Problem to work on
Tally the lines of the records below that include the word "icon", and write down only that tally.

Collected data entries
##############################

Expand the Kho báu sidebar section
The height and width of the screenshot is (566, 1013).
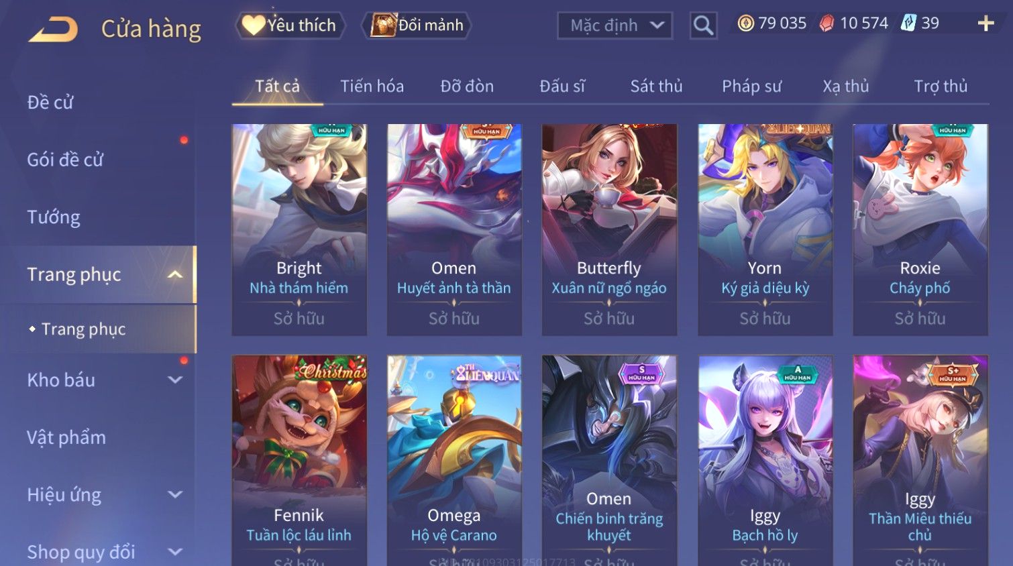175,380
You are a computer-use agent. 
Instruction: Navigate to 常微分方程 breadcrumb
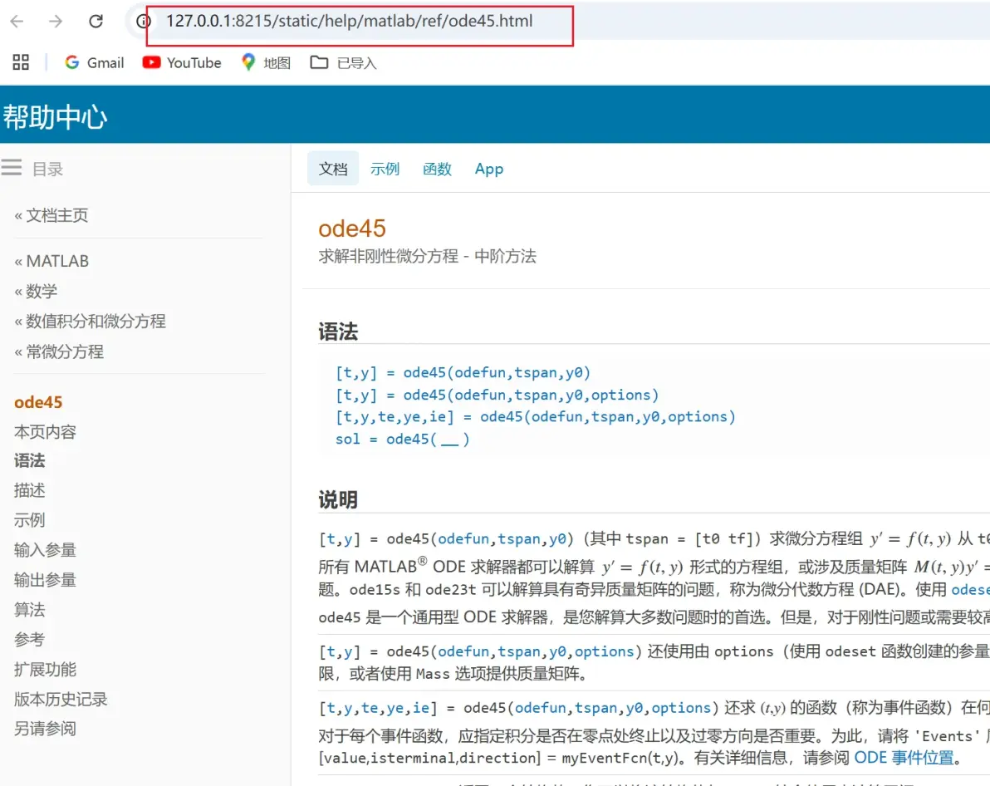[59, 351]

##############################

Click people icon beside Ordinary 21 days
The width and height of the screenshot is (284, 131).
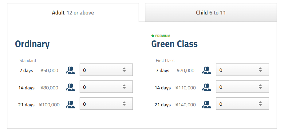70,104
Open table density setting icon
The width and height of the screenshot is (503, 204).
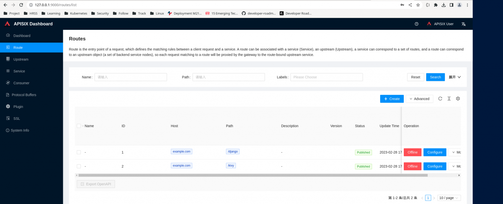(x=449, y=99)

##############################

Your response
2